『出かける前々日に家内へメールが届き今回は「牧水生家」「百済の里」「鶴富屋敷」「通潤橋」を見学しましょうと書かれてあったらしい。それを声高に読みながら「まきみずさんて誰?」と聞いた。それって「ぼくすいさんじやない」と答えるのにほんの少し時間がかかった。』
幾山河 越えさり行かば 寂しさの 終てなむ国ぞ 今日も旅ゆく 牧水
この歌を知ったのは多分高校生の頃だったであろう。将来に絶望したと言えば大袈裟だが何か先々に希望が持てなかった頃だった気がする。
それこそ消しゴムで消せるものなら消してしまいたい頃のことである。仲間内の浜田さん風に言えば「そんなもんは山ほどあるからカプセルに詰めて胸の奥にしまい込んである」そういう昔のことである。
十月末、以前から行きたかった宮崎県の椎葉村行きが叶うことになった。
知り合いに行きたいところは?と聞かれて「椎葉村!」と答えたら連れ合いに「あんたの故郷(いなか)と同じ山奥じゃん!」と半分貶(けな)されたことがあった。
そもそもなぜ椎葉村なのか自分でもよく説明ができない。敢えて理由をつければずっと以前テレビでみた日本で唯一焼畑農業が残る村が残っているのかもしれない。
生れ在所も戦後の昭和二十年代は焼畑農業で飢えを凌(しの)いだと記憶する。山野の樹木を切り払って焼き、その草木の灰を肥料として唐イモ、ソバ、粟等を蒔き収穫するのである。自宅より標高の高い山での作業なのでずい分難儀であった。

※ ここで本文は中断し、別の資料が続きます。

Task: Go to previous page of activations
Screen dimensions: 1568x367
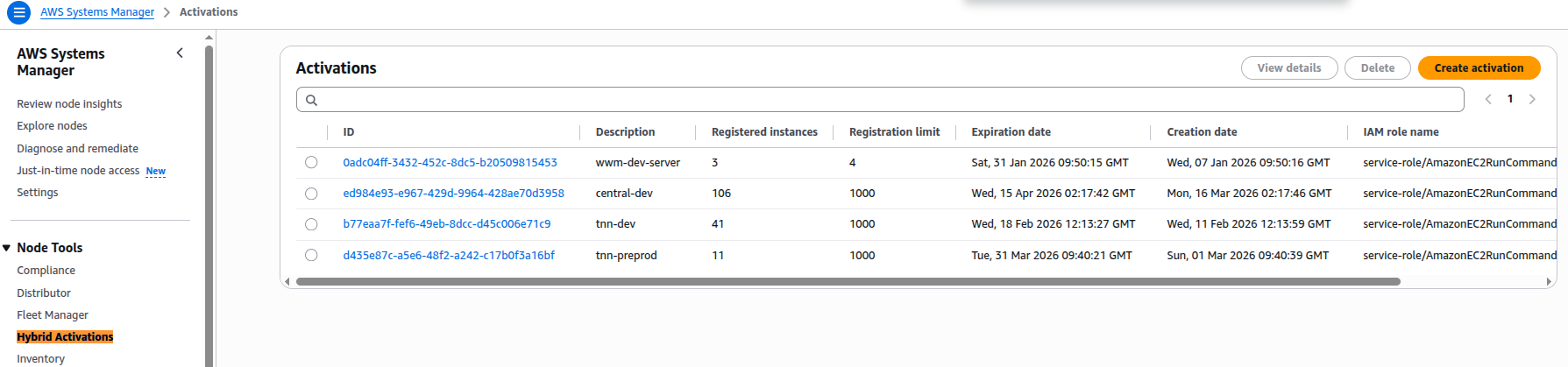Action: click(1487, 99)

そんな椎葉村のどこが観たいのかと再度問われ、あてずっぽうに「椎葉ダム」「鶴富屋敷」等を並べた。問うた人があのあたりだと「百済の里」もあるなと言う。
出かける前々日に家内へメールが届き今回は「牧水生家」「百済の里」「鶴富屋敷」「通潤橋」を見学しましょうと書かれてあったらしい。
それを声高に読みながら「まきみずさんて誰?」と聞いた。それって「ぼくすいさんじやない」と答えるのにほんの少し時間がかかった。
後日訪ねてきた助産師の麦田さんがこの話を聞いて「私もまきみずさんの口だ!」と笑った。
若山牧水の生家を訪ねるとなって手元にある一冊の本を思い出した。二〇一〇年出版の「ぼく、牧水!」(角川書店)で俳優の堺雅人と歌人伊藤一彦の対談集である。
二人は宮崎県出身で高校時代の師弟関係にあり伊藤一彦先生が高校教師を退職後若山牧水記念文学館の館長をしているとある。どうやら牧水生家の近くに記念館もあるらしい。
何しろこの行程を日帰りするので朝は早い。東回り自動車道を北上して九時すぎには日向インターを下りて山へ向う。記念館着は開館間もない時間で入館者は我々三人だけである。
受付で伊藤先生は今も館長さんかと訪ねるとそうだと言う。ご在館かと重ねて問うと不在とのことであつた。いらっしやればサインがほしかつたと持参した本を取り出すと忙しい人で全国を飛び回っておられます、と笑って来館を歓迎してくれた。
生誕地は川向いとのことで館内見学を終えてそちらに向う。そこは坪谷(つぼや)川というきれいな流れが直角に向きを変えるところで祖父や父親が医業を開いていたというだけあって南向きの大きな立派な家である。通りから屋敷への上り口が数段の石段になっており両脇に咲くつわぶきの花に秋の到来が思われた。
もう少し牧水について書き加えると明治の終り頃から大正時代に活躍した人気歌人で石川啄木や北原白秋とも親交があったといい、石川啄木の臨終にも立合い葬儀の準備も手伝ったらしい。
全国を放浪していたが坪谷には奥さんと四人の子があり優しい父親であったと語り継がれている。昭和三年四十三歳で静岡県は沼津で亡くなっている。
その後百済の里を経て椎葉村鶴富屋敷へと向う道は人口湖沿いの悪路でなかなか辿り着けない。一時間近く走り続けて山ん中だけれど妙に明るい開けた場所へ着く。そこが「椎葉銀座つるとみ通り」という名の観光地であった。
鶴富屋敷とは平家の落人伝説で平家を追ってきた源氏の武将と平家の姫とが恋に落ち一緒に暮らしたといわれる家で木造の壮大な造りであった。
この後九州山地の長いトンネルを抜け通潤橋経由で帰路についたが、最初の思いになかった牧水生誕の地が加わりずい分と得をした気分であった。
仏典の言葉に「独死独生独去独来」があり心情の世界では人間(ひと)は独(ひと)り生れて独りで死んで往く存在とある。にぎやかに裟婆[社会]の生活をおくりながらふと「寂しさの終てなむ国」を想う瞬間(とき)があるのかもしれない。